Indique se cada uma das afirmações seguintes está de acordo com o texto, respondendo sim ou não e citando literalmente as palavras do texto que o determinam: (a) enquanto sénior, Messi jogou apenas no Barcelona; (b) o burofax de Messi foi enviado em dezembro; (c) Josep María Bartomeu manteve-se na presidência do clube depois do imbróglio com Messi.

(Texto):

══════

Futebol internacional

Isto é o fim, bonito amigo. Lionel Messi já não era do Barça e não voltará a ser

Isto é o fim, bonito amigo. Lionel Messi já não era do Barça e não voltará a ser
PAU BARRENA/Getty

Não é que fosse há muito anunciado, mas, em anos recentes, já tinha ficado no ar a ideia de que o argentino poderia sair do Barcelona. Desde 1 de julho que, na prática, não há contrato que ligue jogador e clube, mas agora, apesar de terem acordo para renovar contrato, houve "obstáculos económicos e estruturais" da La Liga a confirmarem a separação. E o Barça oficializou-o: Messi não vai mesmo renovar com o único clube pelo qual jogou enquanto sénior

A memória pode ser matéria ferrugenta no cérebro, pelo menos poderá ser empoeirada, mas, feito um leve sopro, todos sabemos o que aconteceu no verão passado, quando também era agosto e uma bomba figurada rebentou com ondas de choque no futebol, numa modalidade inteira, até nos alcances do léxico: Lionel Messi enviara um burofax a informar o Barcelona de que iria acionar uma cláusula no contrato para abandonar o clube.

O termo não era mais do que uma espécie de carta registada e o imbróglio calamitoso com Josep María Bartomeu, o então presidente do Barça, resolver-se-ia com tréguas - seria ele, com quem as agulhas do argentino não se acertavam, a ir embora. O clube já endividado até ao tutano, cambaleante desportivamente e caótico na gestão fora do campo ficou com sua coqueluche por mais uma temporada.

O que antes parecia um casamento infinito era, cada vez mais, uma relação barrenta. Mas Lionel Messi permaneceu no Barcelona por mais uma época, salpicando o relvado de Camp Nou com uma triste genialidade, triste por não ser presenciada, há sempre alguma dose de tristeza quando a arte é feita para ninguém a ver de perto.

══════

(Dados brutos):

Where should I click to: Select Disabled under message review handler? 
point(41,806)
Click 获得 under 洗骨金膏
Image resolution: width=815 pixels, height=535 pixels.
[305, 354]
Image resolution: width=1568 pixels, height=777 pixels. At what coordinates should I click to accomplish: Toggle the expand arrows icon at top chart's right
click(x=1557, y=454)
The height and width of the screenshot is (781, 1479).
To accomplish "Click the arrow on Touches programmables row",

══════

(Resposta redigida):
(a) Sim: «o único clube pelo qual jogou enquanto sénior».
(b) Não: «no verão passado, quando também era agosto».
(c) Não: «seria ele, com quem as agulhas do argentino não se acertavam, a ir embora».